Bij Ministerieel Besluit van 16 mei 1946 tot en met 14 december 1948 werden de posttarieven met 10% verminderd. Deze waardevermindering is daarom ook de naam geworden van deze categorie Belgische zegels. Elke postmeester in België kreeg de opdracht om op alle postzegels voorradig in zijn kantoor een opdruk ‘–10%’ aan te brengen en dit voor de opening van de loketten op maandag 26 mei 1946. Het daarvoor nodige materiaal moest in de lokale handel worden aangekocht. Dit resulteerde in opdrukken die specifiek zijn per kantoor.

Datzelfde M.B. bepaalde welke postzegels en postkaarten mochten worden overdrukt:

  • Postzegels van 1,50, 2 en 5 frank
  • ‘enkele’ postkaarten van 0,75 en 2 frank
  • ‘dubbele’ postkaarten van 1,50 en 4 frank.

De 1,50, 2 en 5 frank mochten dus, naast Leo met V, ook de types Poortman, Leo zonder V, Leeuw V en Lion V omvatten; de meeste kantoren hadden die echter niet meer in voorraad of maar zeer beperkt.

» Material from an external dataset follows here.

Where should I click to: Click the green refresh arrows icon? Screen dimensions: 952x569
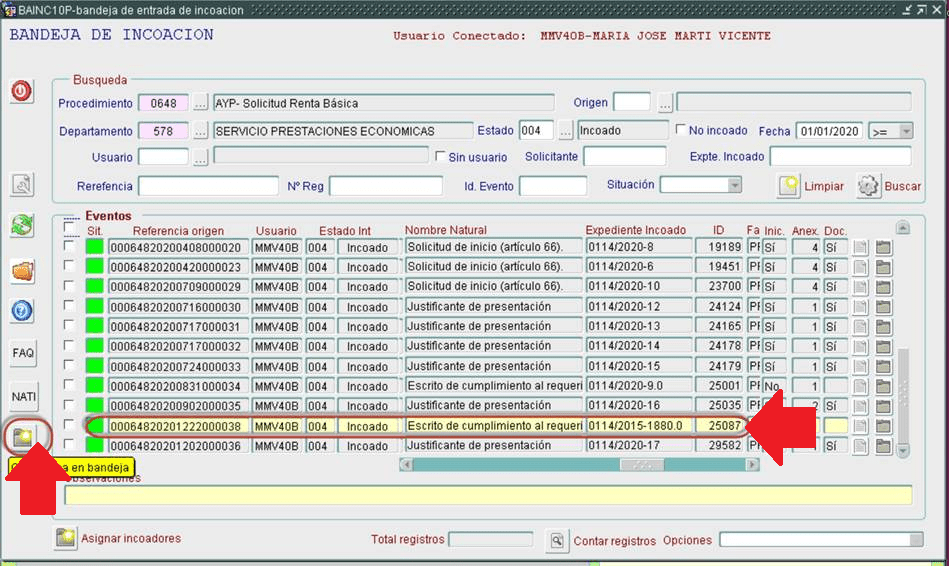pyautogui.click(x=22, y=226)
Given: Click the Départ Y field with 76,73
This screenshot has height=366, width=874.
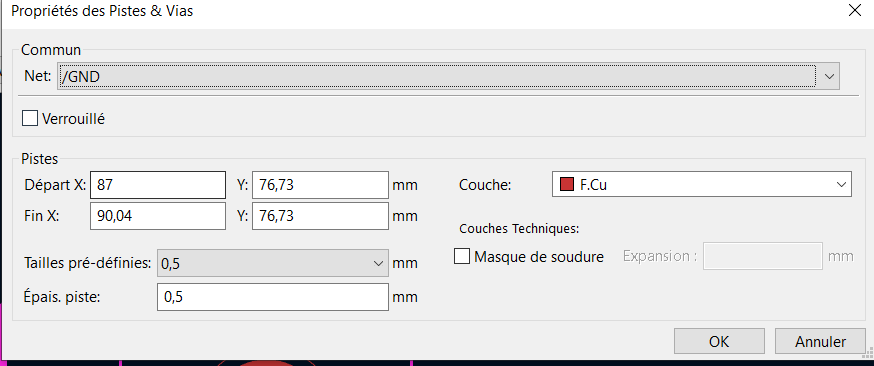Looking at the screenshot, I should pos(321,185).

Dienstnota 21 van 21 mei 1946 liet ook toe het ‘Internationaal Antwoordbewijs’ te overdrukken. Dienstnota 24 van 11 juni 1946 bepaalde uitdrukkelijk dat alleen de bovenvermelde waarden voor het frankeren van zendingen mochten worden gebruikt.

Dienstnota 32 van 6 augustus 1946 liet toe dat het publiek postzegels, gekocht voor 20 mei 1946 alsnog kon laten overstempelen met –10% met terugbetaling van het verschil. Er moesten minstens 20 zegels worden aangeboden, samen met een ontvangstbordel, dat door het kantoor bewaard werd. Deze postzegels zijn niet van de ‘oorspronkelijke’ te onderscheiden en horen dus wel thuis in een verzameling. Tevens zegt deze Dienstnota 32 dat de kantoren, die hun –10% op de postkaarten naast de frankering hebben aangebracht, dit moesten verbeteren ‘om misbruik te voorkomen’. Dit verklaart het bestaan van twee verschillende –10% op dezelfde kaart.

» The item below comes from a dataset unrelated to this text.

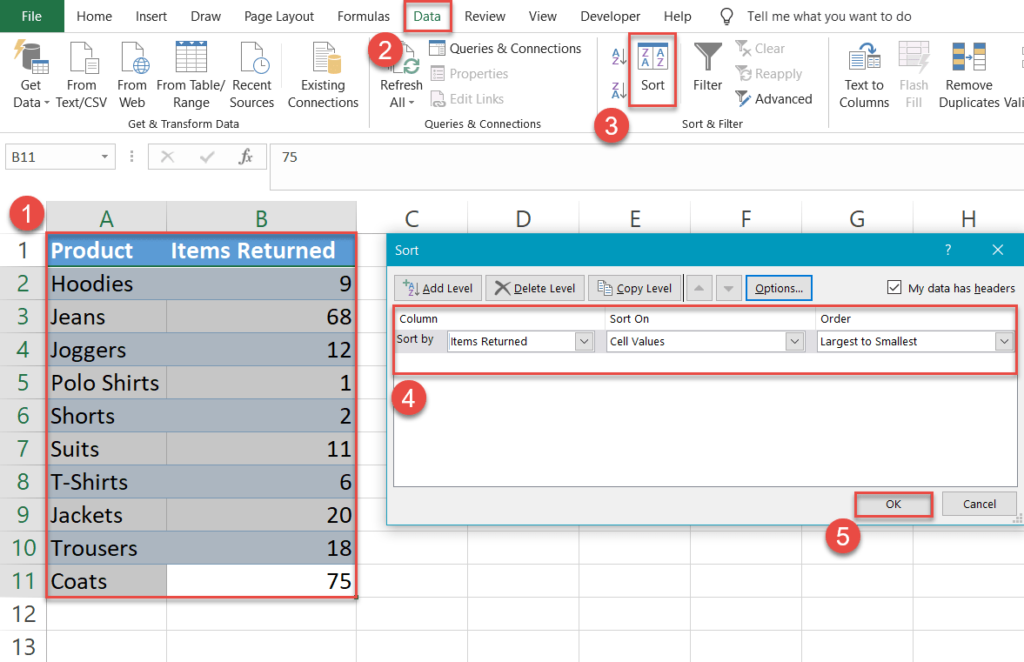Confirm the sort with OK
The height and width of the screenshot is (662, 1024).
click(893, 503)
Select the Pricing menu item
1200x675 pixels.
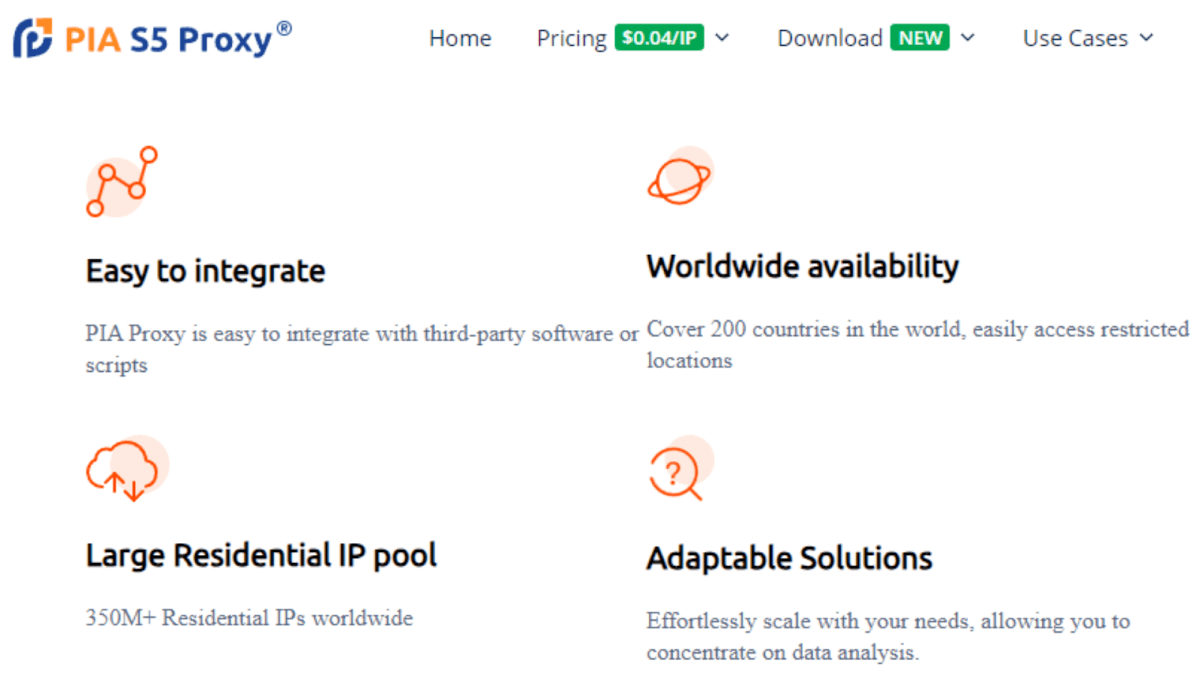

Ook de postzegels nodig voor bijfrankering van de postkaarten moesten worden voorzien van een –10% maar deze werden niet afzonderlijk verkocht (uitzonderingen zijn vermeld). Er zijn tot nog toe een 600-tal verschillende opdrukken gekend. Deze zijn dus afkomstig van kantoren die met zekerheid een eigen-specifieke –10% stempel gebruikten. Tot nog toe zijn er ongeveer 2.200 postwaardestukken gekend.

Verzamelen[bewerken | brontekst bewerken]

Zegel Leopold III met V, originele waarde 1,50 frank

Door de beperkte oplage van een aantal gemeenten (uitsluitend de voorradige zegels werden overgestempeld) zijn deze zegels zeer gezocht. Zeer veel types zijn nagemaakt met stempels die de oorspronkelijke dicht benaderen. Het onderscheid is daarom niet altijd eenvoudig.

Door de specifieke stempel met een duidelijke '–10%', worden deze zegels heel toepasselijk 'min 10 procent zegels' genoemd. Soms wordt dit gecombineerd met de naam van de minister die de devaluatie doorvoerde: 'min 10% Van Acker' of 'uitgifte Van Acker'.

De meeste zegels zijn natuurlijk gebruikt en dus afgestempeld. De gemeenten die kunnen verzameld worden zijn deze van voor de fusie van de Belgische gemeenten.

Elke tot nog toe uitgegeven catalogus heeft zijn eigen methode om de waarde te bepalen van zo'n zegel. Haubourdin kent 'punten' toe, Berlingin/Lejeune baseren zich op het aantal gevonden zegels. Er wordt een vuistregel van 5 euro per zegel gehanteerd maar dit is soms te laag en soms te hoog.